Remember John McCain and the Keating 5?
By Martha Randolph Carr
October 4, 2008
Way back in the late 1980’s there was a similar banking scandal involving billions of taxpayer dollars, that time in the savings and loan industry. Eventually, scores of small thrift banks failed and the government ended up creating a special unit to buy up toxic debt and slowly over years salvage what they could and get rid of the rest.
The reason why it’s topical now isn’t just because the federal government is using a similar rescue model to bail out Wall Street but also because of presidential nominee, John McCain’s involvement both then and now.
Back then, the bank at the center, Lincoln Savings and Loan, was a subsidiary of American Continental Corporation and was owned by Charles H. Keating, Jr., a prominent real estate developer who was eventually found guilty of 73 counts of wire and bankruptcy fraud and sentenced to 12 years and 7 months in prison.
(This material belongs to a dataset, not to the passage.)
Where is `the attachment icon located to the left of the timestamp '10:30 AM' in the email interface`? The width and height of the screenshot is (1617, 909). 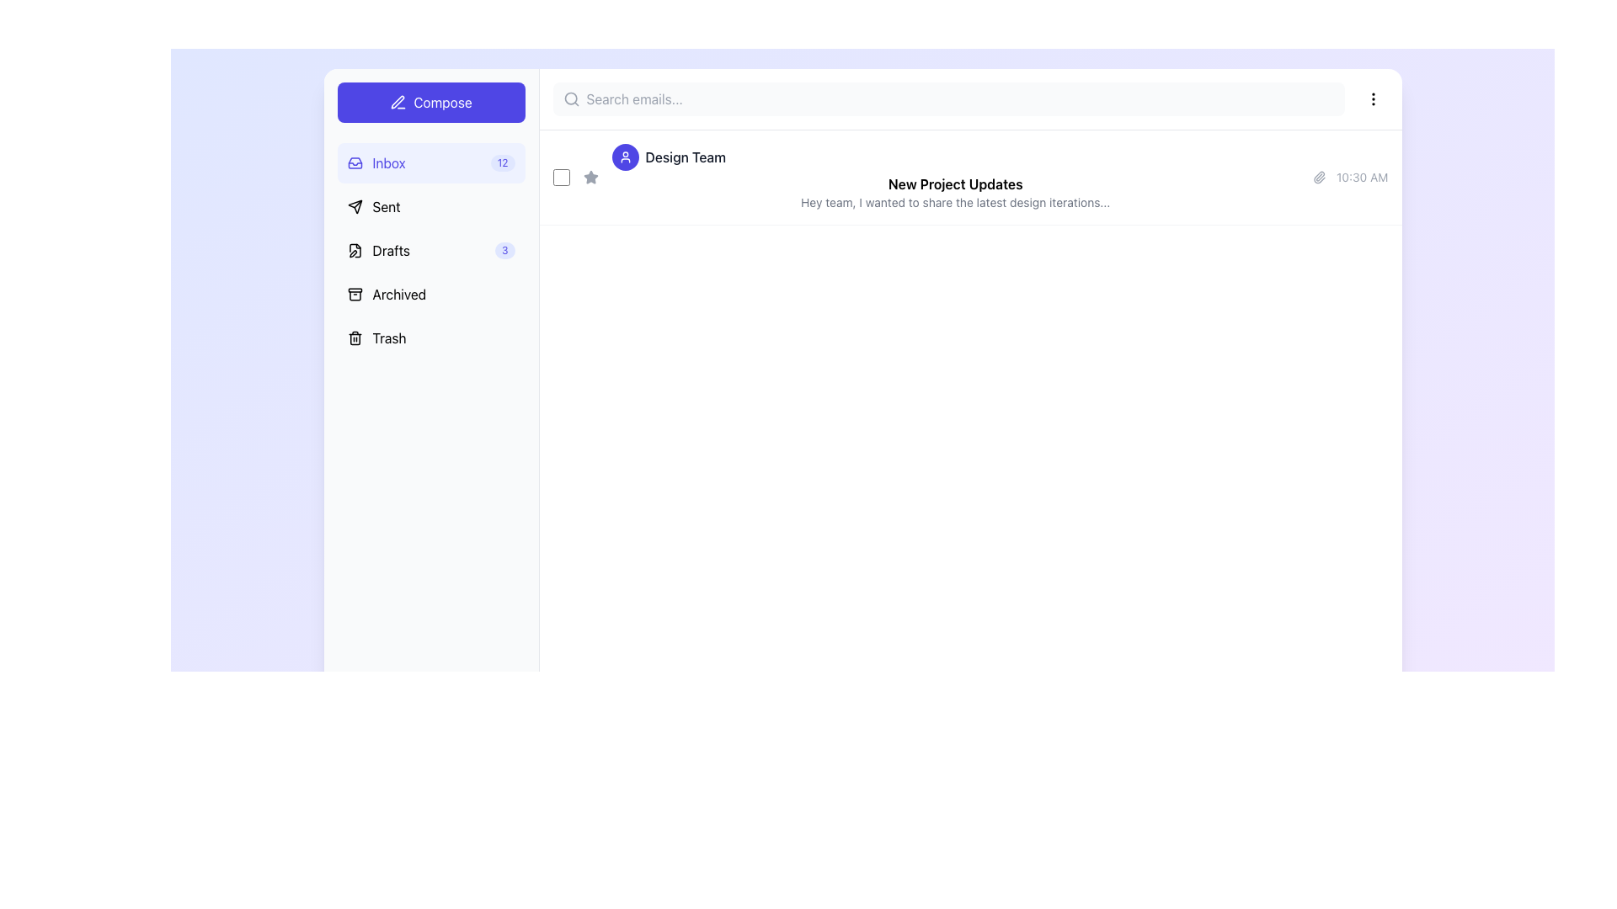 the attachment icon located to the left of the timestamp '10:30 AM' in the email interface is located at coordinates (1319, 178).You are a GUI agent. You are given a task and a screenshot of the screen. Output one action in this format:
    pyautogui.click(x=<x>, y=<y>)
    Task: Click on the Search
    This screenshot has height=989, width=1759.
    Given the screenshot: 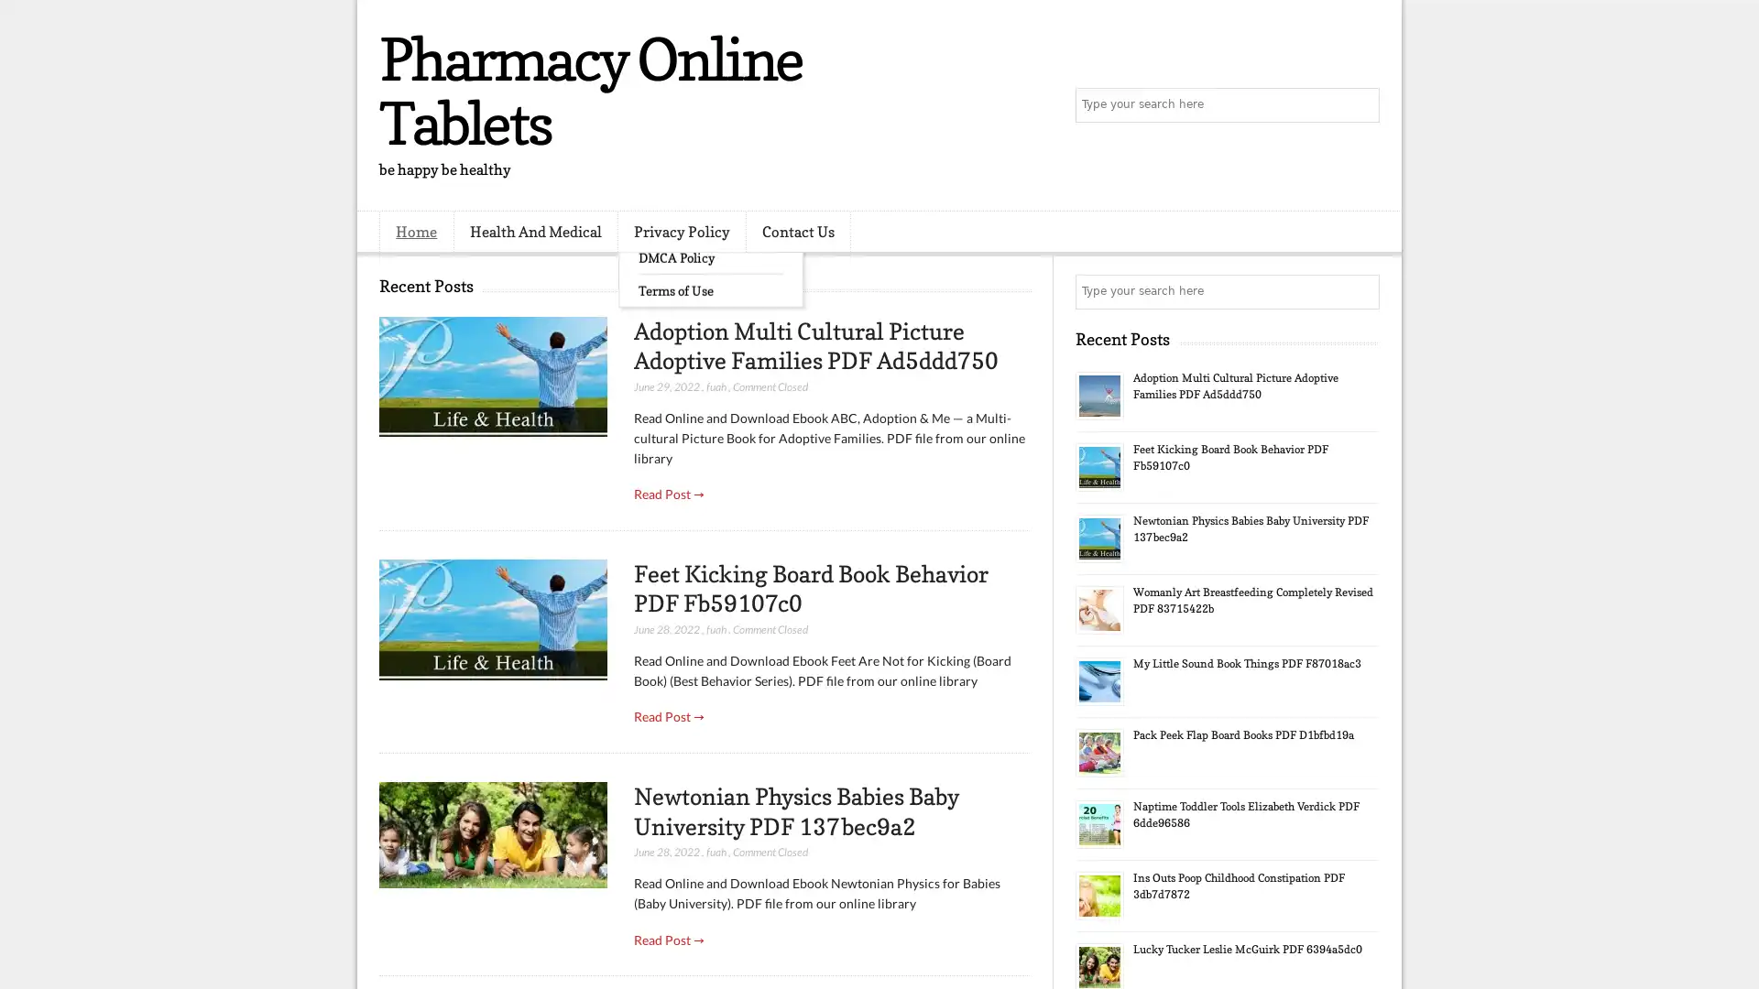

He served only 50 months before the conviction was overturned on a technicality.
Wrapped up in the debacle were a series of unusual meetings two years before the collapse between banking regulators and five prominent US Senators, including John McCain. The meeting was at the behest of Keating who was calling in chits to get the regulators to back off of the ill-fated Lincoln. The regulators who were present would later say how much they were intimidated by the entire proceeding and Lincoln ended up with a little more time before eventually imploding.
The Senate Ethics Committee held hearings over 23 days in November of 1990 to investigate the meetings and the Keating Five, including McCain, as they came to be known. There was a good slap on the wrist passed out to all concerned and the taxpayers ended up with the billion dollar savings and loan hangover. Trading cards were briefly sold displaying Keating with each of the Senators.
During that time, it also came out that the Keating Five had accepted campaign contributions from Keating topping $300,000 with McCain receiving the lion’s share. McCain had also made at least nine trips with his family at Keating's expense at a cost of over $13,000. Not all of it was reimbursed by McCain until after Lincoln was in serious trouble. And in 1985, a year before the meeting between the regulators and US Senators, McCain’s wife Cindy and his father in law invested over $350,000 in a shopping mall development with Keating. None of it was in any way criminal, just a question of judgment.